**Задание a:**
Перепиши дословно отрывок статьи от слов «5. Таким образом, Декартова» до слов «быть не может.» включительно.

**Статья:**
══════════════════════════════

Однако нам нужен здесь такой логический инструмент, который умеет работать с содержанием, а не просто является «формой», отвлечённой от содержания – от любого содержания, которое способно вместиться в данную форму, кроме, конечно же, того содержания, которое данную форму и составляет. Ведь любая форма – это что-то, а не ничто; значит, некое содержание, которое отличает данную форму от других и которое определяет, какое именно содержание может «вместиться» в данную форму. Когда работают с тем, что называют формальными системами, например, с системами формальной логики, от этой зависимости отвлекаются, считая, будто бы «сама форма» такова, что обладает способностью за-мещать или в-мещать такое-то содержание. Это – существенное упрощение; но не это сейчас нас интересует. В нашем случае, в формуле cogito ergo sum (которая настоящей «формулой» не является, конечно же, поскольку не формальна: он не «вмещает» содержание, а сама целиком содержательна), мы не можем считать переход от cogito к sum и обратно формальным. Хотя этот переход – переход от множественности (акты сознания) к единству (существование «я»), он требует преобразования содержания. Каким-то образом «знаю», «хочу», «ощущаю» должны превратиться в «есмь»; и, напротив, «есмь» должно превращаться в множественные «знаю», «хочу», «ощущаю».
5. Таким образом, Декартова формула требует логики смысла, коль скоро она – не формально-логический вывод. Будь она силлогизмом с опущенной посылкой («всё сознающее существует, я сознаю, следовательно, я существую»), достаточно было бы обычной формальной логики. Но в том-то и дело, что для Декарта невозможна первая, бо́льшая посылка: он не может говорить обо «всём» с той несомненностью, которая ему нужна и которую он находит только в «я». Как раз в том, что «всё сознающее существует», мы, следуя принципу радикального сомнения, не просто можем, а обязаны сомневаться. Значит, Декартова формула лишь с сугубо формальной точки зрения может быть сочтена энтимемой; по существу мысли Декарта она таковой быть не может.
Но это значит, что следование ergo в этой формуле – это логико-смысловое преобразование, такая «переделка» содержательности, которая компенсируется логической стороной. Только если это так, формула cogito ergo sum не вводит ничего дополнительного, добавляемого к cogito, – а значит, не вводит ничего, что лишено несомненности.
Значит, только в этом случае cogito ergo sum удовлетворяет требованию радикального сомнения так же, как ему удовлетворяет чистое cogito.

══════════════════════════════

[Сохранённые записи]

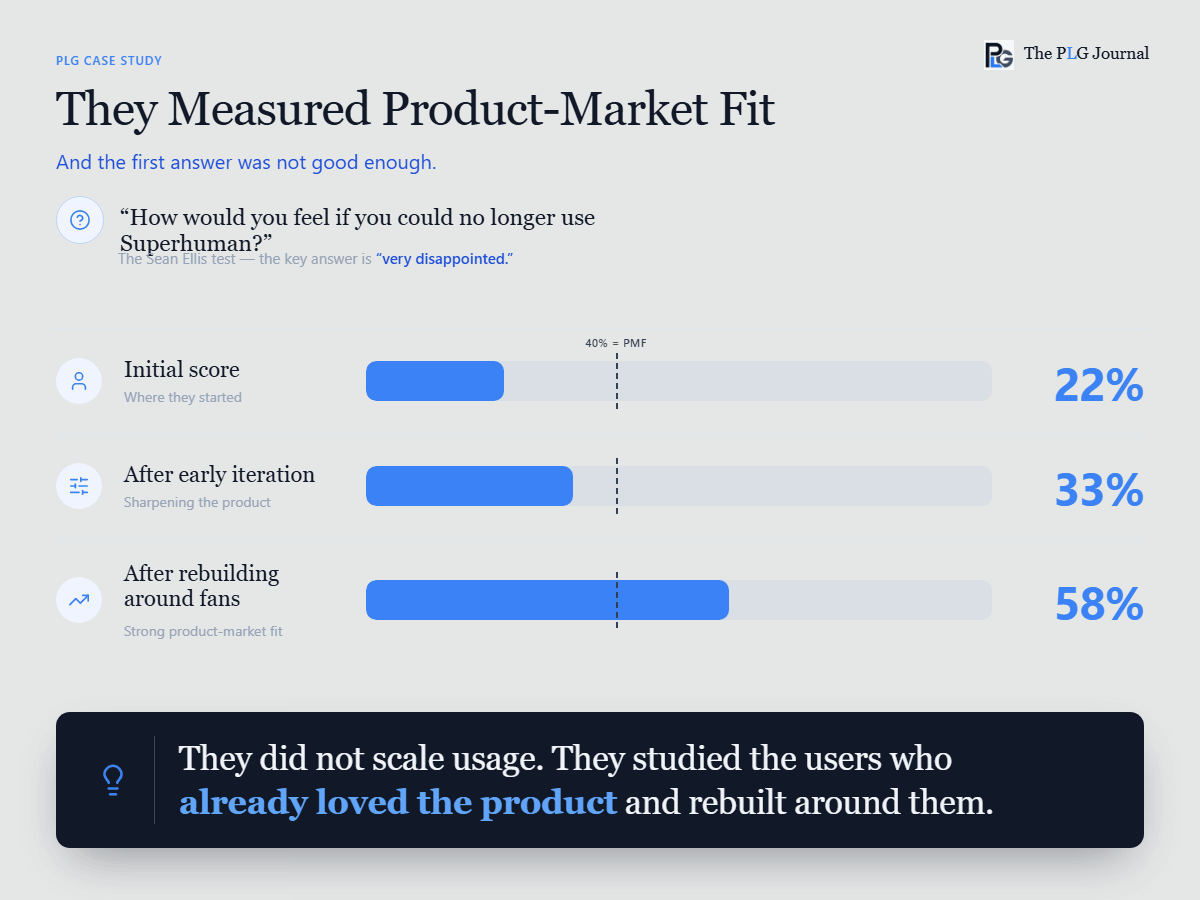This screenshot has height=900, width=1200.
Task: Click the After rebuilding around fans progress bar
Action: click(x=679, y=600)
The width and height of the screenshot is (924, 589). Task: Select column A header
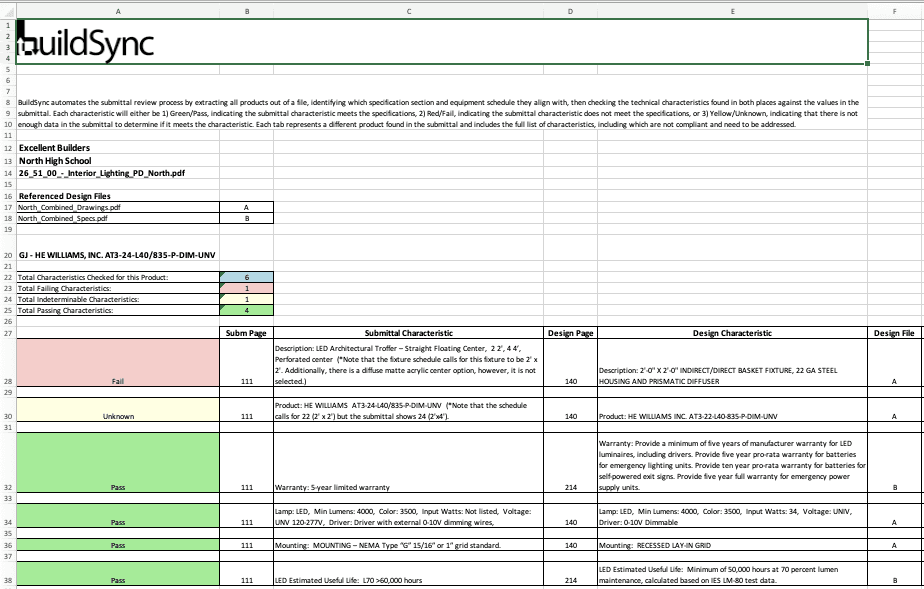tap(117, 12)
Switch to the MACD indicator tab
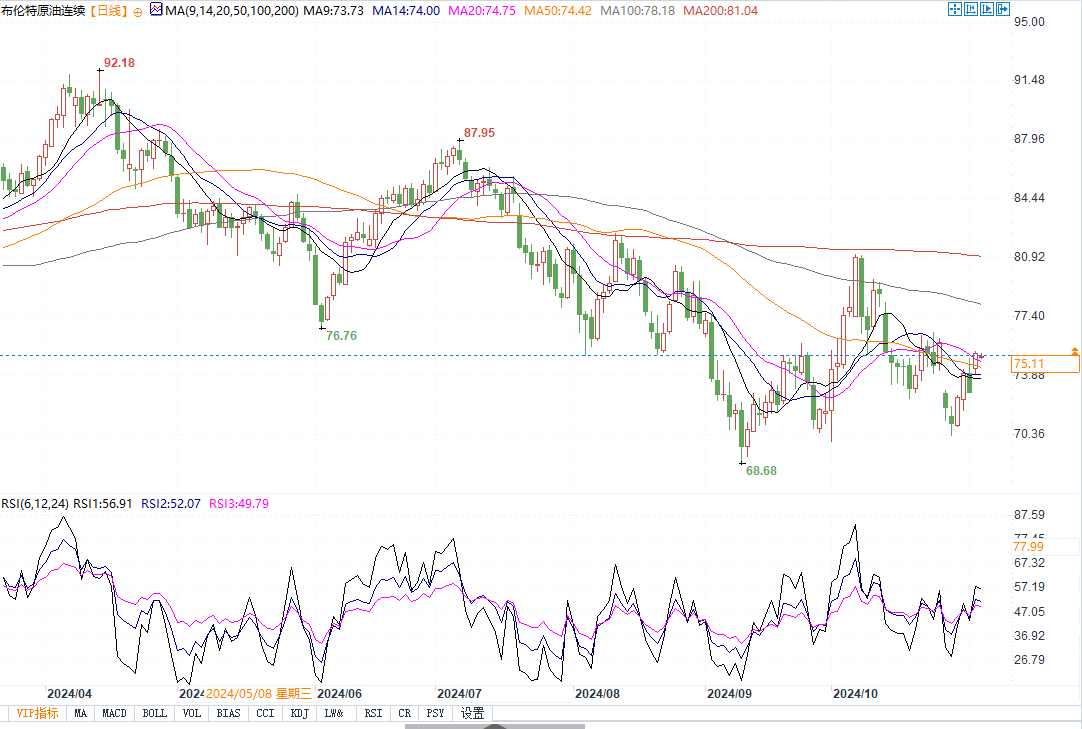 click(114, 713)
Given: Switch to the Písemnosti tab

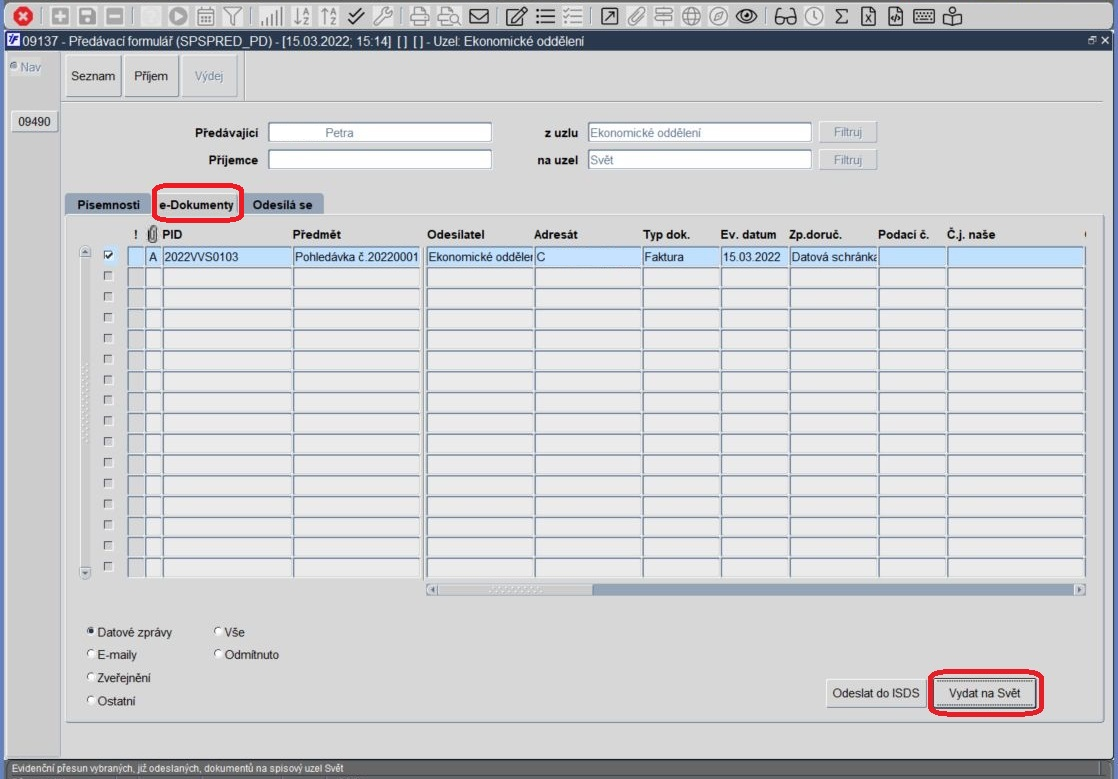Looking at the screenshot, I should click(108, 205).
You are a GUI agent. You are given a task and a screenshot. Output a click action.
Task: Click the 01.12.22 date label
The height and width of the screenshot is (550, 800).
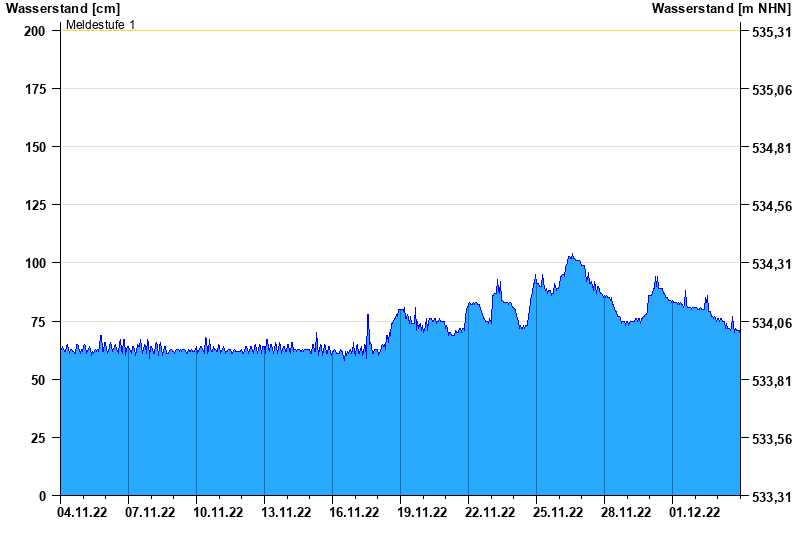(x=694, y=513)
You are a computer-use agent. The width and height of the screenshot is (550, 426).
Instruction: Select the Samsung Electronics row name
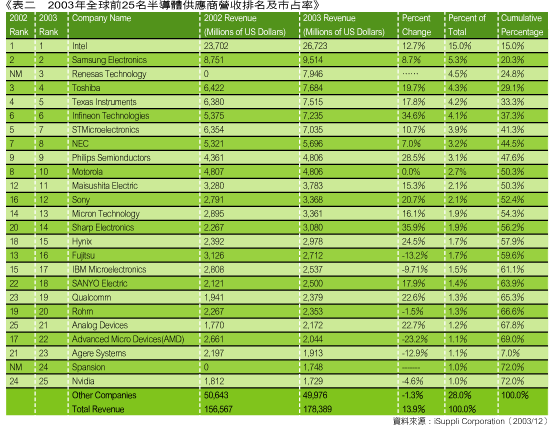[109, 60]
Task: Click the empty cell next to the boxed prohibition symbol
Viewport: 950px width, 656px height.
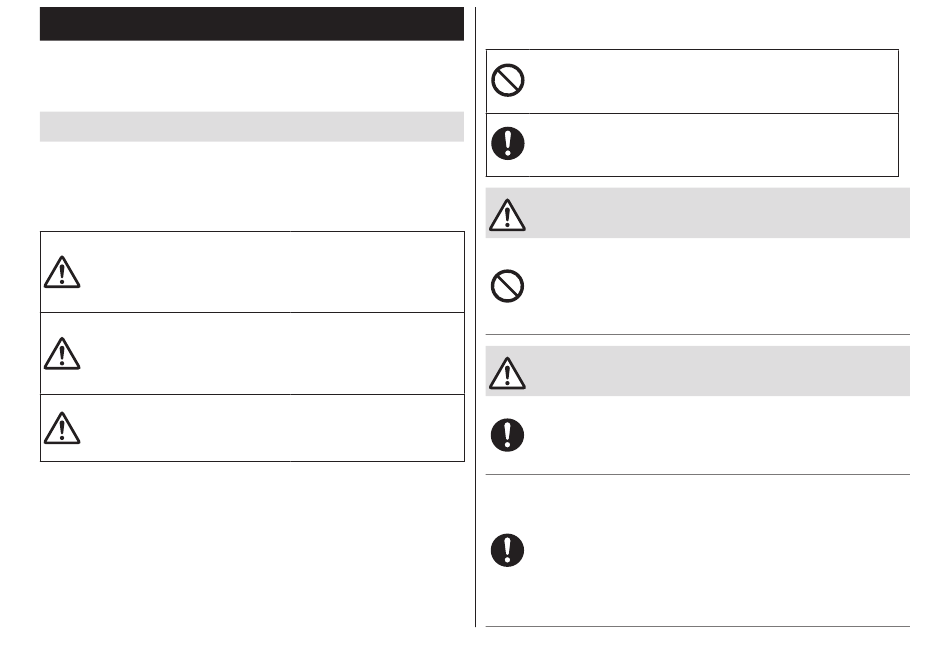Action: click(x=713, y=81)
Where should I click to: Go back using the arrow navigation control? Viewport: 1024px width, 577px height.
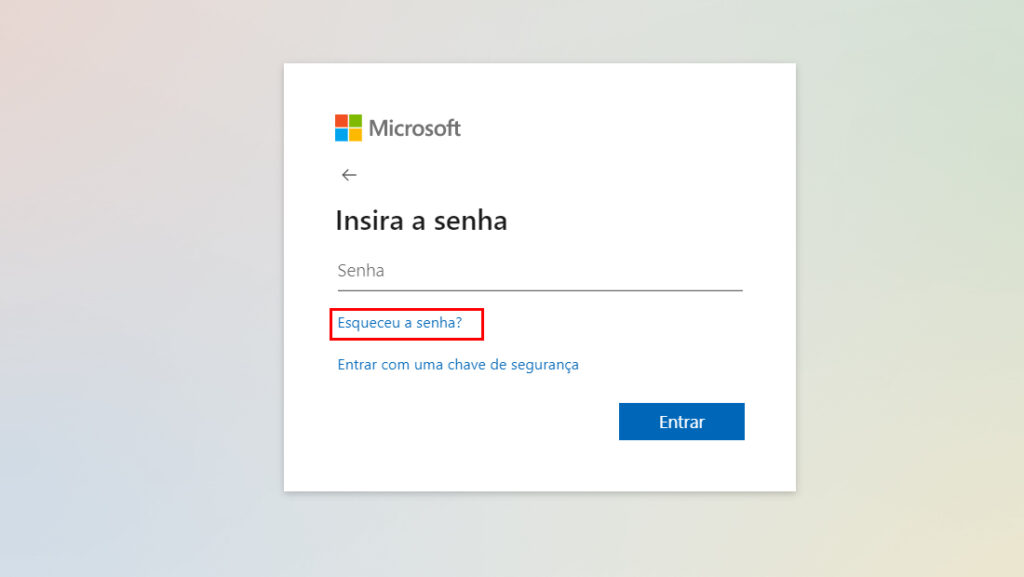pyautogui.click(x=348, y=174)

══════════════════════════════

**Задание b:**
Пожалуйста, замени «Viewport» на «Window» в списке, начиная со строки, где стоит «The width and height of the screenshot is (924, 589).», и до конца списка включительно; остальное оставь как есть, картинки в ответ не включай.

**Решение a:**
5. Таким образом, Декартова формула требует логики смысла, коль скоро она – не формально-логический вывод. Будь она силлогизмом с опущенной посылкой («всё сознающее существует, я сознаю, следовательно, я существую»), достаточно было бы обычной формальной логики. Но в том-то и дело, что для Декарта невозможна первая, бо́льшая посылка: он не может говорить обо «всём» с той несомненностью, которая ему нужна и которую он находит только в «я». Как раз в том, что «всё сознающее существует», мы, следуя принципу радикального сомнения, не просто можем, а обязаны сомневаться. Значит, Декартова формула лишь с сугубо формальной точки зрения может быть сочтена энтимемой; по существу мысли Декарта она таковой быть не может.

**Решение b:**
The width and height of the screenshot is (924, 589). Task: Select column A header
tap(117, 12)
Switch to the MACD indicator tab
 click(114, 713)
Given: Switch to the Písemnosti tab

Looking at the screenshot, I should click(108, 205).
You are a GUI agent. You are given a task and a screenshot. Output a click action.
Task: Click the 01.12.22 date label
The height and width of the screenshot is (550, 800).
(x=694, y=513)
You are a computer-use agent. The width and height of the screenshot is (550, 426).
Instruction: Select the Samsung Electronics row name
[109, 60]
Task: Click the empty cell next to the boxed prohibition symbol
Window: 950px width, 656px height.
Action: click(x=713, y=81)
Where should I click to: Go back using the arrow navigation control? Window: 1024px width, 577px height.
pyautogui.click(x=348, y=174)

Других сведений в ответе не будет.